EXERCISE INPUTS:
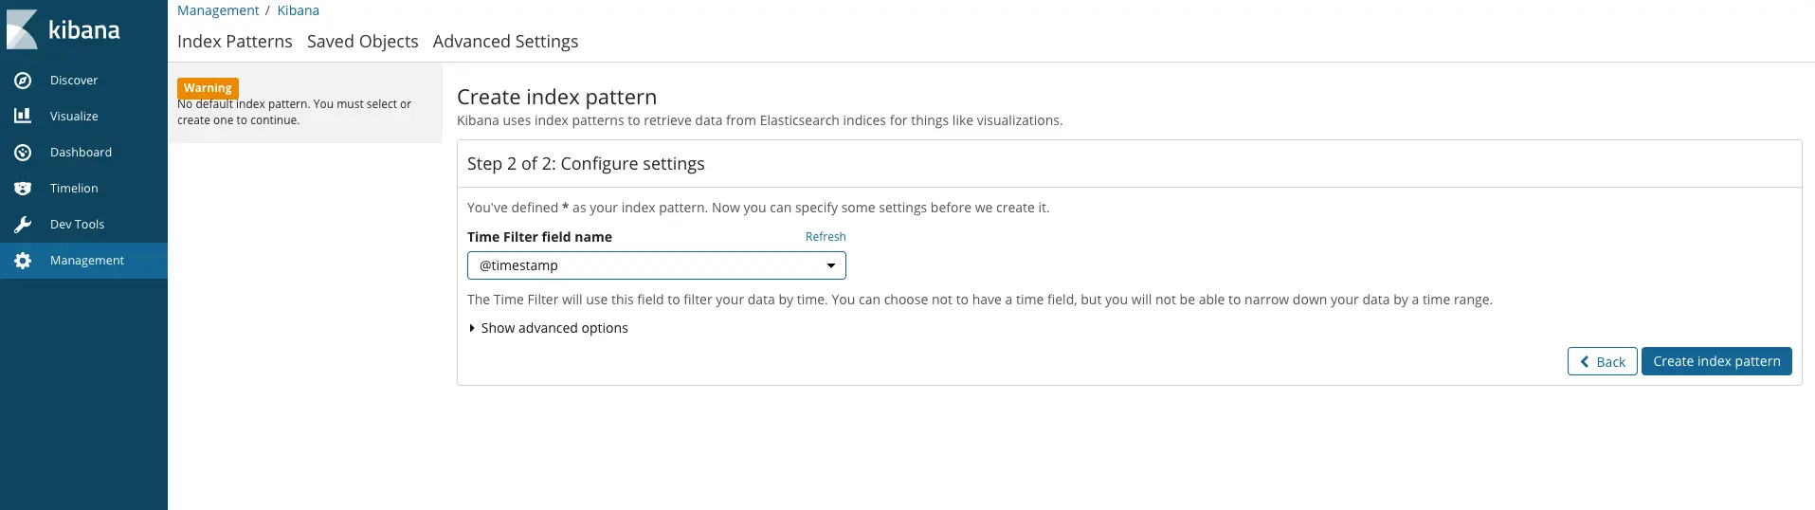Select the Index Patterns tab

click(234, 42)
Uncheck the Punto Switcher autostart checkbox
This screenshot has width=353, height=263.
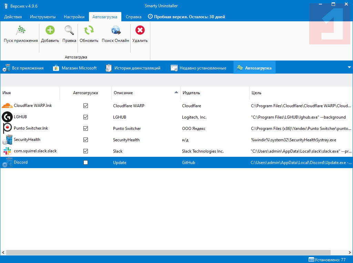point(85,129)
...
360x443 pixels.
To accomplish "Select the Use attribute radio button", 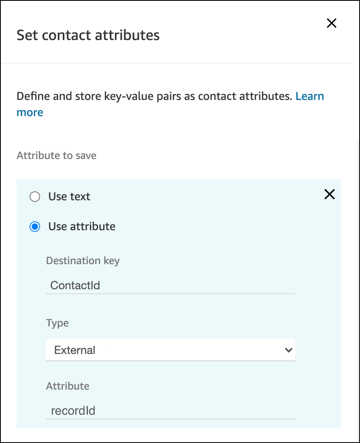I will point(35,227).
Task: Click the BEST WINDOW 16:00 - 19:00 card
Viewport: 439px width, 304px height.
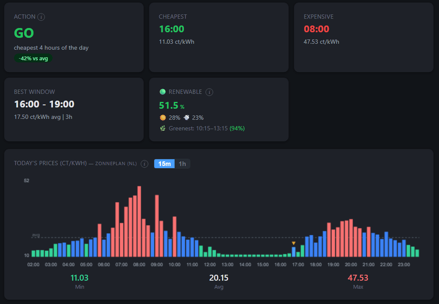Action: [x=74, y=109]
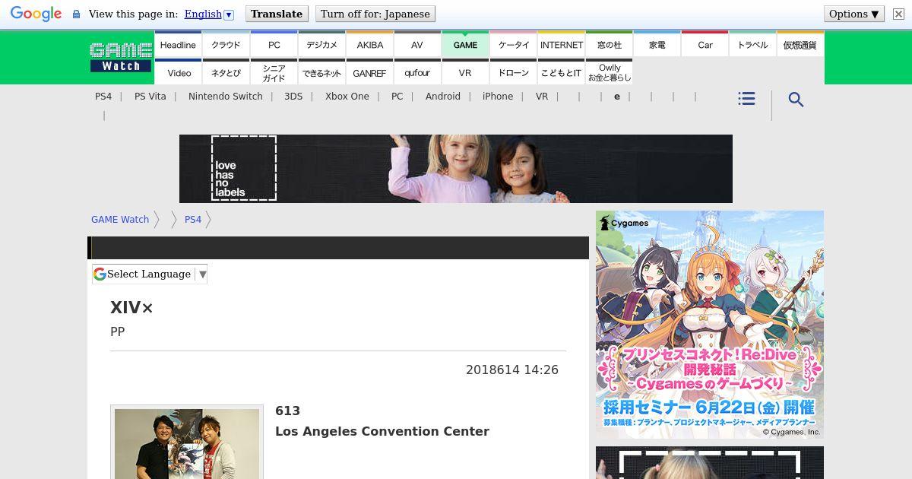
...
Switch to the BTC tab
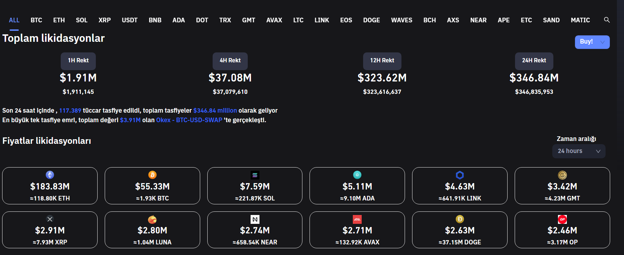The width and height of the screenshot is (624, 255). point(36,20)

THE REQUEST: Render the rows between the lines holding "Select the Index Patterns tab" and "point(85,129)", inclusive, as a Markdown table with columns Number and Record line, skipping blank lines. Omit the pictures from the answer.

ANSWER TO THE PROBLEM:
| Number | Record line |
|---|---|
| 1 | Select the Index Patterns tab |
| 2 | click(234, 42) |
| 3 | Uncheck the Punto Switcher autostart checkbox |
| 4 | This screenshot has width=353, height=263. |
| 5 | point(85,129) |